RECORDS TO PROCESS:

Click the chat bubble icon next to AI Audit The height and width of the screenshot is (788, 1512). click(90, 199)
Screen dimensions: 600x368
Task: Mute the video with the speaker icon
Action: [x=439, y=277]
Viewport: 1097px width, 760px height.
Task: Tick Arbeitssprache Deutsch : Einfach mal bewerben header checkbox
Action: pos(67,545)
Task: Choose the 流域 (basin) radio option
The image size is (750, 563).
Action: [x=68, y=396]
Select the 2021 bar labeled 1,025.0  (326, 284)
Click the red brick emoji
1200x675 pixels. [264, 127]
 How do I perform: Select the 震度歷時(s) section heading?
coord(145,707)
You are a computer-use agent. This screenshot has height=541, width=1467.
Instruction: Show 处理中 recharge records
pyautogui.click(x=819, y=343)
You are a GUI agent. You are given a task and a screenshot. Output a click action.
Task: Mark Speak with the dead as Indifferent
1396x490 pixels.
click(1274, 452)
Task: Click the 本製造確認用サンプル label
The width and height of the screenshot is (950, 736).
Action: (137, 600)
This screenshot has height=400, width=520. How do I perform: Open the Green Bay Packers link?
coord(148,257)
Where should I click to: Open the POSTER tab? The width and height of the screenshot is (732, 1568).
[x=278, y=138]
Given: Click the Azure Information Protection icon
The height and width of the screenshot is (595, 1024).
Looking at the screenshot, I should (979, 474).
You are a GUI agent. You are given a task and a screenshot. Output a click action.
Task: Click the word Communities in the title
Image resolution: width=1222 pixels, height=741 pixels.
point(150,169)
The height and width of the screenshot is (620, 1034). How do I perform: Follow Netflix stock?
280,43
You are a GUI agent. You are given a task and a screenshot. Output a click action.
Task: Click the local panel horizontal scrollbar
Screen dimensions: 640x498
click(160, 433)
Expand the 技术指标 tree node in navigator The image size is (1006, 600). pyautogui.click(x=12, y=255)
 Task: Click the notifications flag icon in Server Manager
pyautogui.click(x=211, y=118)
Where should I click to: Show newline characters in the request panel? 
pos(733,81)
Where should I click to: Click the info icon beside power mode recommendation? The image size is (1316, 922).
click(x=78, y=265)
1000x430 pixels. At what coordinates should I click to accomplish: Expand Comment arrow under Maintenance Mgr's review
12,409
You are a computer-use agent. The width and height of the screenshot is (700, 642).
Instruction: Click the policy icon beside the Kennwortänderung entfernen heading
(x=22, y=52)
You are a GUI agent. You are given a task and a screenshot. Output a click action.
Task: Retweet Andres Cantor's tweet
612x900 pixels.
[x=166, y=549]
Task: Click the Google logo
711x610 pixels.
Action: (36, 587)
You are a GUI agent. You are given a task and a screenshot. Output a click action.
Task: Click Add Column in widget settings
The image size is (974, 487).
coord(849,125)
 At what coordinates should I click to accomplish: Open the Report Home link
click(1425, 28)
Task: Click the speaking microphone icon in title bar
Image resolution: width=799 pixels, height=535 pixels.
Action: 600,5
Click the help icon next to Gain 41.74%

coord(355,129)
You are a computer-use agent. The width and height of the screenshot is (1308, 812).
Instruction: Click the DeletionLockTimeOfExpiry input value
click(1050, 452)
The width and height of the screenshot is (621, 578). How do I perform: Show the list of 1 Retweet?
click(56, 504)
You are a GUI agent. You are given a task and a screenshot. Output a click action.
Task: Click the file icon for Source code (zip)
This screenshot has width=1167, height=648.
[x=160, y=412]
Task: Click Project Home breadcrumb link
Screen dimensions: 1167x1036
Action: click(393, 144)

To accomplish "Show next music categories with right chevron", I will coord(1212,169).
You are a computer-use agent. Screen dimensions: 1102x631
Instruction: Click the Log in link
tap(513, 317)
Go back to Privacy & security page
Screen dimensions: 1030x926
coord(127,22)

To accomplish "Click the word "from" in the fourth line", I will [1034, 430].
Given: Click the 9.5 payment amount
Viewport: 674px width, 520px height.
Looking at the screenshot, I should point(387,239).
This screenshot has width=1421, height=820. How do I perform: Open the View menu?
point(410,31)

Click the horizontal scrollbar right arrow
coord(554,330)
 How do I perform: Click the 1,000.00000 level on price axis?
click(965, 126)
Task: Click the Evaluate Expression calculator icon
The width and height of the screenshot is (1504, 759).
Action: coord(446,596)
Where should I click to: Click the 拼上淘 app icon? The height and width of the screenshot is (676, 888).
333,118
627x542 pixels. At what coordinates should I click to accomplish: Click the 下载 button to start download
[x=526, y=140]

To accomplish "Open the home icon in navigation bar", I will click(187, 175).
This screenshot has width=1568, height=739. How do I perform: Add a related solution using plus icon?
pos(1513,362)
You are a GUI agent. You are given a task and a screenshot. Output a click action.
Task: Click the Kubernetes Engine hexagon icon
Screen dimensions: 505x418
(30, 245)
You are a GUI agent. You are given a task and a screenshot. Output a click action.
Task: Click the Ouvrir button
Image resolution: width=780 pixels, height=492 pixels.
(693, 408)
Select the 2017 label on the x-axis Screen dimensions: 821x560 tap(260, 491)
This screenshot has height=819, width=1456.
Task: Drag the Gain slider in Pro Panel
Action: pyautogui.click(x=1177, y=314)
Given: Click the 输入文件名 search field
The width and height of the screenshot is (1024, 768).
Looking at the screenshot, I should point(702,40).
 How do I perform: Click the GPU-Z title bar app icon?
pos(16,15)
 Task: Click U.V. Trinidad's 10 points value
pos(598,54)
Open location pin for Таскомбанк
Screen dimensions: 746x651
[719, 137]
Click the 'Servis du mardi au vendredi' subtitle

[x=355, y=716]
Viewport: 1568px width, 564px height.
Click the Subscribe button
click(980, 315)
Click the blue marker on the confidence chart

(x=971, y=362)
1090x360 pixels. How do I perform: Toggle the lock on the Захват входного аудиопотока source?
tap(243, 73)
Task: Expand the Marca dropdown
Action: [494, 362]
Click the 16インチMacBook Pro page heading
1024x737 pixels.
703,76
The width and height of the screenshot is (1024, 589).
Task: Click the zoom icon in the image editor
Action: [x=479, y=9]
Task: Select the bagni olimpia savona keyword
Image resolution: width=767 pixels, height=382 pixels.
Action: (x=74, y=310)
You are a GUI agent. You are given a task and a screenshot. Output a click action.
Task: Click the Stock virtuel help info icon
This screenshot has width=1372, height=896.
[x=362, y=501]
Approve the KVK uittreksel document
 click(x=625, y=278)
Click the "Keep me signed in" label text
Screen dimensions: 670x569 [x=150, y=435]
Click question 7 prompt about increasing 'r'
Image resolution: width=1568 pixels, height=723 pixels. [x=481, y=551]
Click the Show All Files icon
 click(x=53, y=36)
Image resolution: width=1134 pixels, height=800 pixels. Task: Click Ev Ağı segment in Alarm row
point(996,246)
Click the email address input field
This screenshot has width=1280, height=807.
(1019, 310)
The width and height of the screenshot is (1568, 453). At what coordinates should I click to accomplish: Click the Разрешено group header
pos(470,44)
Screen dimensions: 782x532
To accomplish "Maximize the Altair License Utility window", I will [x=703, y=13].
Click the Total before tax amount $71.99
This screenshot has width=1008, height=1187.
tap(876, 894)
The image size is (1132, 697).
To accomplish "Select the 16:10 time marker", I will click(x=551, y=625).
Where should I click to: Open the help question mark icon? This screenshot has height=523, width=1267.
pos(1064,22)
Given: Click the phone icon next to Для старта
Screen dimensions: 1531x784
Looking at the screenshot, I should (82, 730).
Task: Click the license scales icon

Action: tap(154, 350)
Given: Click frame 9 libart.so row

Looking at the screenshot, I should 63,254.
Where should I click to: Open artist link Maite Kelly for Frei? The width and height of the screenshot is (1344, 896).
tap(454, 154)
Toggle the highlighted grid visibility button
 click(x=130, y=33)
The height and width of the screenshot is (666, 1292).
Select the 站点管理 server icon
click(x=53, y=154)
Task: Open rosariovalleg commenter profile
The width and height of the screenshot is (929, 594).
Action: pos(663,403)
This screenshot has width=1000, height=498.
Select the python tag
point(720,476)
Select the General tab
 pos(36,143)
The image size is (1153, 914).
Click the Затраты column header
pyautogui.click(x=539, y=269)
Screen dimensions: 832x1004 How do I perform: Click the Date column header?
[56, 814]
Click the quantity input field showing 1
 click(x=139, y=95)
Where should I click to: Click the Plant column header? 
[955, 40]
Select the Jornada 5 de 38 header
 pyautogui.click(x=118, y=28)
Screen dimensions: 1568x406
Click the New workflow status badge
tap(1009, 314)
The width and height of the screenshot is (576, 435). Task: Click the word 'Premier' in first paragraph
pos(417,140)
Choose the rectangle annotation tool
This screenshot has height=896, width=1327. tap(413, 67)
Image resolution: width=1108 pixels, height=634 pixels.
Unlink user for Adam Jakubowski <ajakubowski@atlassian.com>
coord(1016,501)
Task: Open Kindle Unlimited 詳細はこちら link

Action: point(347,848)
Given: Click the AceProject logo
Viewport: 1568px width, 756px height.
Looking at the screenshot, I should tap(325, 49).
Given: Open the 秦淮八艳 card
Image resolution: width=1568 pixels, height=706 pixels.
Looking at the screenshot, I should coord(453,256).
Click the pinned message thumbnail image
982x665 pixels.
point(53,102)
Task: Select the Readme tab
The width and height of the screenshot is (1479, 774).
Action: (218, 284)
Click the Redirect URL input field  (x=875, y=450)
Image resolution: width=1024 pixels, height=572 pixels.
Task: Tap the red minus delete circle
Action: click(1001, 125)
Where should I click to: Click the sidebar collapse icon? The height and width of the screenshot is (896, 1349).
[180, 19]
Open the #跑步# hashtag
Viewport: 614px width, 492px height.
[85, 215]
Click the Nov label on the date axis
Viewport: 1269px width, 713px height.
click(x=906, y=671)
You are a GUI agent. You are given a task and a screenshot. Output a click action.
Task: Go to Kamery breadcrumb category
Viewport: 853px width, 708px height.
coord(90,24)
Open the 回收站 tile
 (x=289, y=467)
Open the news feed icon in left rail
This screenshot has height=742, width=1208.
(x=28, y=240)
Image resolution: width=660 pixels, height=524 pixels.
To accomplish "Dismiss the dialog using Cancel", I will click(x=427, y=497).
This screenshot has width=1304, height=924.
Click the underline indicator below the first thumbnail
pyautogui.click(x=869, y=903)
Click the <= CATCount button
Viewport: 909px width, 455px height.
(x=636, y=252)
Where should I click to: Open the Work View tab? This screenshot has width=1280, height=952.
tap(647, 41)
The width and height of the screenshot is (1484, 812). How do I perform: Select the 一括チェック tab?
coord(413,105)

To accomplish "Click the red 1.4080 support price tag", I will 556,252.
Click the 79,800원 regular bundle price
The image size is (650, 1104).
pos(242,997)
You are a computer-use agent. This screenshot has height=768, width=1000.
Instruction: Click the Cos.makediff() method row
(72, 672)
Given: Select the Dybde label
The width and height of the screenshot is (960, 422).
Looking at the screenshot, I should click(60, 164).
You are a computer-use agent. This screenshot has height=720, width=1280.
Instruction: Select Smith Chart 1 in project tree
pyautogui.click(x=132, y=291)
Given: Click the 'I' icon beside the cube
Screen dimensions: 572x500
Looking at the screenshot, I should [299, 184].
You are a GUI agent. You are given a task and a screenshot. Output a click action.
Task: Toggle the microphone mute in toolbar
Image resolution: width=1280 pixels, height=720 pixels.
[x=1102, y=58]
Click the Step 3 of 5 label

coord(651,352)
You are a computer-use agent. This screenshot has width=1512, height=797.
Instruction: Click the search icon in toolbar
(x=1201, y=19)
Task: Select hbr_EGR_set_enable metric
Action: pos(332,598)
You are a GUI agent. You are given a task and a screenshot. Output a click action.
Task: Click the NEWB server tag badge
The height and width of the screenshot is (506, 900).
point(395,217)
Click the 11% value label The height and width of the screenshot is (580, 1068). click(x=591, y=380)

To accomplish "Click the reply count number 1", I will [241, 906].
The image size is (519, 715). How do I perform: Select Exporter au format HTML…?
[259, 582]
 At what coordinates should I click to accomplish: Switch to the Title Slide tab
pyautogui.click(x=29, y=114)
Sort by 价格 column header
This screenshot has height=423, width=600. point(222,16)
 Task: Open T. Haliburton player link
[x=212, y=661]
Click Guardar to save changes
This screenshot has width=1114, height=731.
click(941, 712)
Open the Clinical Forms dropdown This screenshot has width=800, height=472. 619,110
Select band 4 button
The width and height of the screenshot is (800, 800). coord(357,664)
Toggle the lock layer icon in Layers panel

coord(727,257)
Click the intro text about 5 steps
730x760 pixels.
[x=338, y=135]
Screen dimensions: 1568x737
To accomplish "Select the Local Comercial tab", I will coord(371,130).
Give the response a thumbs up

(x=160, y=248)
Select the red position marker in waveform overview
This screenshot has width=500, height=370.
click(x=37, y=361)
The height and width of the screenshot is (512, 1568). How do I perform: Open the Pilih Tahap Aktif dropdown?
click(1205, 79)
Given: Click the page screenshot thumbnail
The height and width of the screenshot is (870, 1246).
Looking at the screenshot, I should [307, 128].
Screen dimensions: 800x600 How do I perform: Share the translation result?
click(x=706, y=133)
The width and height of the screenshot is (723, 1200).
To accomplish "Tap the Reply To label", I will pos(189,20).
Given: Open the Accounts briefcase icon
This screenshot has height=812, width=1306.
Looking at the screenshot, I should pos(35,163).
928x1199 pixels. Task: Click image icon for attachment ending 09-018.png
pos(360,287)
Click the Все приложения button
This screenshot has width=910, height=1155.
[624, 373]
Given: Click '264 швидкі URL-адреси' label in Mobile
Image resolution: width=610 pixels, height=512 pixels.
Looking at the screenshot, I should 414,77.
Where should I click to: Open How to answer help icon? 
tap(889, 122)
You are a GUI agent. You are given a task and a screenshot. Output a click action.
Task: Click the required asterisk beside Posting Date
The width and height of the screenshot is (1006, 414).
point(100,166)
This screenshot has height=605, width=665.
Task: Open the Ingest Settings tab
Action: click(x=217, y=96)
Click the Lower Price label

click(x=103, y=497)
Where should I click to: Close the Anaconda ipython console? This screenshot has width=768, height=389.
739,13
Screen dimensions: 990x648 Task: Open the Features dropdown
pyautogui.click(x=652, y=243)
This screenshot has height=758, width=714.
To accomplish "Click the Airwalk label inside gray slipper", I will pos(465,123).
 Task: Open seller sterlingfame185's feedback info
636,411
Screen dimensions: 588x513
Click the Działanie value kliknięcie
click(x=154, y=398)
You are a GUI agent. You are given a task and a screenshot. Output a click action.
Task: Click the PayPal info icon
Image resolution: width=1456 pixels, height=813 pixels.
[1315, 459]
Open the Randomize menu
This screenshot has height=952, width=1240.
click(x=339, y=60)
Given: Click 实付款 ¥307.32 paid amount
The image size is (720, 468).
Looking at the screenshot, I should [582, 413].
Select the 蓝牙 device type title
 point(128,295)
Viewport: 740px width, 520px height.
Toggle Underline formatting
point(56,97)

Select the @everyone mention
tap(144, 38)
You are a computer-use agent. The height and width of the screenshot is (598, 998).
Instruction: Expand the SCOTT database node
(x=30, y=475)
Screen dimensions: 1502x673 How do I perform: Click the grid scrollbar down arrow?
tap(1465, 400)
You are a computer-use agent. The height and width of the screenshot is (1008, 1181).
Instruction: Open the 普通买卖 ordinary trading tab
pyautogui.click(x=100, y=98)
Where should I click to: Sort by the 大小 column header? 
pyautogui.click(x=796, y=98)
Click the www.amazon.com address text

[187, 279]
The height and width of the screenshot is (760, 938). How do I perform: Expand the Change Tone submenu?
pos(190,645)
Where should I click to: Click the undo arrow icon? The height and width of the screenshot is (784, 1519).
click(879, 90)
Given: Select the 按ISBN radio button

EXERCISE INSTRUCTIONS: Each line of the data that holds the word "breadcrumb" should be copied.

RESULT OF THE TASK:
Task: Click Project Home breadcrumb link
Task: Go to Kamery breadcrumb category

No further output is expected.